--- Supplied text Enclosed Below ---

In addition to selling a variety of flours, baking equipment, and supplies, ST&W was interested in educating future home bakers and perpetuating traditional American baking. In 1992 the company inaugurated the “Life Skills Bread Baking Program” for 900 middle-school students in Dayville, Connecticut. Since then, more than 40,000 students across the country have learned how to make basic hearth bread. Michael Jubinsky, who served for more than 20 years at ST&W as a culinary arts instructor and expert bread baker, traveled with a team to conduct baking demonstrations for adults. Regular classes and demonstrations were also held at the company’s store in Norwich.
Key Dates:
- 1790:
- Henry Wood & Co. is established to market English flour.
- 1838:
- Henry Wood & Co. acquires and merges into Richards and Co.
- 1840:
- John Low Sands joins Richards and Co. as a flour salesman.
- 1896:
- King Arthur Flour is introduced at the Boston Food Fair.
- 1904:
- Sands, Taylor & Wood Co. (ST&W) is incorporated.
- 1917:
- Frank Edgar Sands is named ST&W president.
- 1933:
- The Agricultural Adjustment Act, the Farm Credit Act, and the processing tax threaten ST&W’s viability.
- 1944:
- Walter Edgar Sands becomes ST&W president.

--- End of Enclosed Supplied text ---

Copy word for word the part of the ST&W history above that begins at the words "In addition to" and stops after the words "store in Norwich.".

--- Source data Enclosed Below ---

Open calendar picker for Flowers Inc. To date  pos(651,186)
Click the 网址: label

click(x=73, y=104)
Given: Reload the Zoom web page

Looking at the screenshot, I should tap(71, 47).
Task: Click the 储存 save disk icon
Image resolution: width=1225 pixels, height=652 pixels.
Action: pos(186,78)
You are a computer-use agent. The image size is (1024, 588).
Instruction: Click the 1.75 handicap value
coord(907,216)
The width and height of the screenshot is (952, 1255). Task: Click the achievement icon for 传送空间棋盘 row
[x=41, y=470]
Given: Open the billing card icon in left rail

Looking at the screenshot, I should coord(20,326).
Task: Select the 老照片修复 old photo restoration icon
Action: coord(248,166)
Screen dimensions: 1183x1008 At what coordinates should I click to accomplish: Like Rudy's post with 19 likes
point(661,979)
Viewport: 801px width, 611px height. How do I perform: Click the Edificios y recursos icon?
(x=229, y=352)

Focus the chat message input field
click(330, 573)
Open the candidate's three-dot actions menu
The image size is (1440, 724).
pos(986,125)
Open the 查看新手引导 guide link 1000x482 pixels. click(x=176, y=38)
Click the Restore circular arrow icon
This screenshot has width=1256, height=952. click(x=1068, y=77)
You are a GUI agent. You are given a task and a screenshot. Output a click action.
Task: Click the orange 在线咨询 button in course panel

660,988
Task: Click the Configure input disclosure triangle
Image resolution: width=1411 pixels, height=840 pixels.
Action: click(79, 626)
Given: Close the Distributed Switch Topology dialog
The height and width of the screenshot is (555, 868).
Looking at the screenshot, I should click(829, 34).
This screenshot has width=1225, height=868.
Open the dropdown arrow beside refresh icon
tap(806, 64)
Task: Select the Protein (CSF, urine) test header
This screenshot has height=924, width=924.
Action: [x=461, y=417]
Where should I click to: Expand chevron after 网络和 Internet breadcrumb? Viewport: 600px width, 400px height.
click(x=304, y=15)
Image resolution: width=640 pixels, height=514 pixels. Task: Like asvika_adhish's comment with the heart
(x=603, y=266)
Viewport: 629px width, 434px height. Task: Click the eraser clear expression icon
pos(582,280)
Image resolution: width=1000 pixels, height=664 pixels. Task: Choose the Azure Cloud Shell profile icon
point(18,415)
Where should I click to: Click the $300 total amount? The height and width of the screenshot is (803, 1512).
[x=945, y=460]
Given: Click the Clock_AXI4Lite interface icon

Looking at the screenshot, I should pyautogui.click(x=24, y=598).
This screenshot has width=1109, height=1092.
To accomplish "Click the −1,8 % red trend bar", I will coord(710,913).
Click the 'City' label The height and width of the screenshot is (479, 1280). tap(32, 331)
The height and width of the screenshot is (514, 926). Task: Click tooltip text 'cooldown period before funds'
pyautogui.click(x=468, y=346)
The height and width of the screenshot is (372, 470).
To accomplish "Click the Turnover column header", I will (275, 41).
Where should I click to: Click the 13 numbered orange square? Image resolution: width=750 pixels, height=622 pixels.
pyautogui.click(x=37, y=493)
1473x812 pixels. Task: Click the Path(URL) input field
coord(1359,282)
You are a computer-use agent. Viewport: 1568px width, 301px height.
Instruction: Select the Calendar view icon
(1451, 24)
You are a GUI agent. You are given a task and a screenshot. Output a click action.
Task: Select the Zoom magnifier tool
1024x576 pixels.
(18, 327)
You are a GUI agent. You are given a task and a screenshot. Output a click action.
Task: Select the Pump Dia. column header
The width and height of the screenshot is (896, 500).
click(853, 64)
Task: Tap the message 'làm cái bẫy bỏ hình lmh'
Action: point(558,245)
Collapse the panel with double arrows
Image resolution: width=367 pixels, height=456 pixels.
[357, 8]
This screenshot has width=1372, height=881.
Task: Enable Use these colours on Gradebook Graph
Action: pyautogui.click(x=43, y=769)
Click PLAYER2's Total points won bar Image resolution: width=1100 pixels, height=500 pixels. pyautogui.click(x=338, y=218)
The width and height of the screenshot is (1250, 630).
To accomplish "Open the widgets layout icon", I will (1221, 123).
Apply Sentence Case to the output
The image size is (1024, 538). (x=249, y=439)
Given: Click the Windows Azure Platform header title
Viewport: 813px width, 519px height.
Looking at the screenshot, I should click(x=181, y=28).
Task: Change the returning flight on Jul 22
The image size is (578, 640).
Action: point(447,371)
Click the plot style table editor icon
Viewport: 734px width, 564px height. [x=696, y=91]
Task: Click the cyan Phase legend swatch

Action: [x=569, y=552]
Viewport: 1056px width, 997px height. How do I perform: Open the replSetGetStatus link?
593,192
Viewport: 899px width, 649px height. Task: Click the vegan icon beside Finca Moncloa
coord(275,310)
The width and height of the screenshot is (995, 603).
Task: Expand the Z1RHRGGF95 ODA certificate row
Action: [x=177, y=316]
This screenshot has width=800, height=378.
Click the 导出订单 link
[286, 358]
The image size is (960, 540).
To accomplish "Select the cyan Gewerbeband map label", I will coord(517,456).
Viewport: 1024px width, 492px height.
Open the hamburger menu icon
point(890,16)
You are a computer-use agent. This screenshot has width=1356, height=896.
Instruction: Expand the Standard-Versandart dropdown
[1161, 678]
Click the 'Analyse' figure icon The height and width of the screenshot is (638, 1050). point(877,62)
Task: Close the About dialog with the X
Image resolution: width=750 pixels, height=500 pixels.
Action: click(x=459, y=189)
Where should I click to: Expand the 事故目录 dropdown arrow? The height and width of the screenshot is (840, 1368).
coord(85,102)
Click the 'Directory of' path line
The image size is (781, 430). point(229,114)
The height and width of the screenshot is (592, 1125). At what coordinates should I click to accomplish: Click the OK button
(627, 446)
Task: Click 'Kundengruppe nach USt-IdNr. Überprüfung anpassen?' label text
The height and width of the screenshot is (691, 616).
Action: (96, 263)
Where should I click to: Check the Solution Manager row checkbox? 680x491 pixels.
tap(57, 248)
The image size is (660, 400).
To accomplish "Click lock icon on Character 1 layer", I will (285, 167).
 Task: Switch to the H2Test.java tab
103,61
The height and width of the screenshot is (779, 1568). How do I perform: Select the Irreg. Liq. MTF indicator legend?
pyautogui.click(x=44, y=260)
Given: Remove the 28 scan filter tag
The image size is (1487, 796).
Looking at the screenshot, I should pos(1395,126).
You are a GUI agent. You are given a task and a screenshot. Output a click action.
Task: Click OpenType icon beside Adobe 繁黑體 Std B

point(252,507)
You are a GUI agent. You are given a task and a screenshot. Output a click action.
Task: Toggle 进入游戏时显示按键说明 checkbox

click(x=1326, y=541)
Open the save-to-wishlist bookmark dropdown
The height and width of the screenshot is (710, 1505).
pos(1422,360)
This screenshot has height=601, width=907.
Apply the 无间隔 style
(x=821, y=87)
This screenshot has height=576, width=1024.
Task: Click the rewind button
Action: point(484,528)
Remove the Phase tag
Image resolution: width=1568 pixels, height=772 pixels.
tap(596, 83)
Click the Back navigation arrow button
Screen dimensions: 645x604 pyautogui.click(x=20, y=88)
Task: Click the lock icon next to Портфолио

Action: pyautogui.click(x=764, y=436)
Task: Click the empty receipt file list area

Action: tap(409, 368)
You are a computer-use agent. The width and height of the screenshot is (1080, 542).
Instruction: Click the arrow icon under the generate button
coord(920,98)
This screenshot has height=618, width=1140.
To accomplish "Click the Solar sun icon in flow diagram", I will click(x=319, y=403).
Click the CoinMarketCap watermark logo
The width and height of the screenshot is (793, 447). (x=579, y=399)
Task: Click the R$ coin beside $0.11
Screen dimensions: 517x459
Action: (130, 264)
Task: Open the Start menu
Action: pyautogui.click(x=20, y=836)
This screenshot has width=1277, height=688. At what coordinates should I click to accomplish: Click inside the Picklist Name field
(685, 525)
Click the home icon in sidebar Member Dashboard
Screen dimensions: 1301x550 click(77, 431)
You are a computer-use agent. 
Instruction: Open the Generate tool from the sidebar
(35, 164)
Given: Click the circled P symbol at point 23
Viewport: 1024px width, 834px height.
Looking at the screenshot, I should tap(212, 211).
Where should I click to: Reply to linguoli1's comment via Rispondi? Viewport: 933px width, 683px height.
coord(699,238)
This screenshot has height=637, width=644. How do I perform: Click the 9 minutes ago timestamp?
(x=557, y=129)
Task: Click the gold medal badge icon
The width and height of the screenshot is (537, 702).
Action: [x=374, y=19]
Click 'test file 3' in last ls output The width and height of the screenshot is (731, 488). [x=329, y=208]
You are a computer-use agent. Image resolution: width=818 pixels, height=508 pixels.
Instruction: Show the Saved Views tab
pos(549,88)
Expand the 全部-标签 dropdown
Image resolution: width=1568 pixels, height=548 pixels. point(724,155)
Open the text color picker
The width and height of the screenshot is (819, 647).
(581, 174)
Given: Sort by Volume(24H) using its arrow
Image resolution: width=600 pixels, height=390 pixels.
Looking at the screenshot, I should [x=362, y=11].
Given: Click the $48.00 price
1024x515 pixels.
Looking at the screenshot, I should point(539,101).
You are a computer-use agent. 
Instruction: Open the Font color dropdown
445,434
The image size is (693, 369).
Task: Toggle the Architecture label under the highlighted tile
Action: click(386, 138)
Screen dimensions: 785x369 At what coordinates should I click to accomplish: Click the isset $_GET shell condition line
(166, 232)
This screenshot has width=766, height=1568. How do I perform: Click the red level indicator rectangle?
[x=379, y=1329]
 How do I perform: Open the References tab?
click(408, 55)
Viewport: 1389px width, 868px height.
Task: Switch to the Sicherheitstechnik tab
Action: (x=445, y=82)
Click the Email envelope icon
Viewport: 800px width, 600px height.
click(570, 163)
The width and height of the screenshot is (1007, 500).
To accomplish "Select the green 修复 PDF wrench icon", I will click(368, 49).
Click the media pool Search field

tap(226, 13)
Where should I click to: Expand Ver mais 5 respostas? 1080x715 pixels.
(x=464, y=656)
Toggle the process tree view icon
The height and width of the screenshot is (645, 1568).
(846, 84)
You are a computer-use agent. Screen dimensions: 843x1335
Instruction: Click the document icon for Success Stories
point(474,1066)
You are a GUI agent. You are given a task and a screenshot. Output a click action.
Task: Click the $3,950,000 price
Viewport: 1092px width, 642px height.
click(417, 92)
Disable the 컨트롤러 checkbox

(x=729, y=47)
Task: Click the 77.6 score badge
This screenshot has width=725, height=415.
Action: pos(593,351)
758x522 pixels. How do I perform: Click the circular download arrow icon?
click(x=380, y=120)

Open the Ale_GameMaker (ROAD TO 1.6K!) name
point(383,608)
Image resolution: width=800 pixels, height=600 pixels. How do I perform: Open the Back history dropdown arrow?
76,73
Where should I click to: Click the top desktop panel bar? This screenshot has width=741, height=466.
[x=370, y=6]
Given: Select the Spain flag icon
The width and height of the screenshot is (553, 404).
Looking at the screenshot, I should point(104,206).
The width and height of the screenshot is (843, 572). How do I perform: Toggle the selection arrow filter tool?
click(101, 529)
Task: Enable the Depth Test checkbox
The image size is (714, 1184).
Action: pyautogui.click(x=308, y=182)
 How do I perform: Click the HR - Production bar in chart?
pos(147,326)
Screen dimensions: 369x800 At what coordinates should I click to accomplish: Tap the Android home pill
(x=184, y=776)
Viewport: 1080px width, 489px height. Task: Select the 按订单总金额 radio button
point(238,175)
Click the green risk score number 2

--- End of Enclosed Source data ---

Task result:
In addition to selling a variety of flours, baking equipment, and supplies, ST&W was interested in educating future home bakers and perpetuating traditional American baking. In 1992 the company inaugurated the “Life Skills Bread Baking Program” for 900 middle-school students in Dayville, Connecticut. Since then, more than 40,000 students across the country have learned how to make basic hearth bread. Michael Jubinsky, who served for more than 20 years at ST&W as a culinary arts instructor and expert bread baker, traveled with a team to conduct baking demonstrations for adults. Regular classes and demonstrations were also held at the company’s store in Norwich.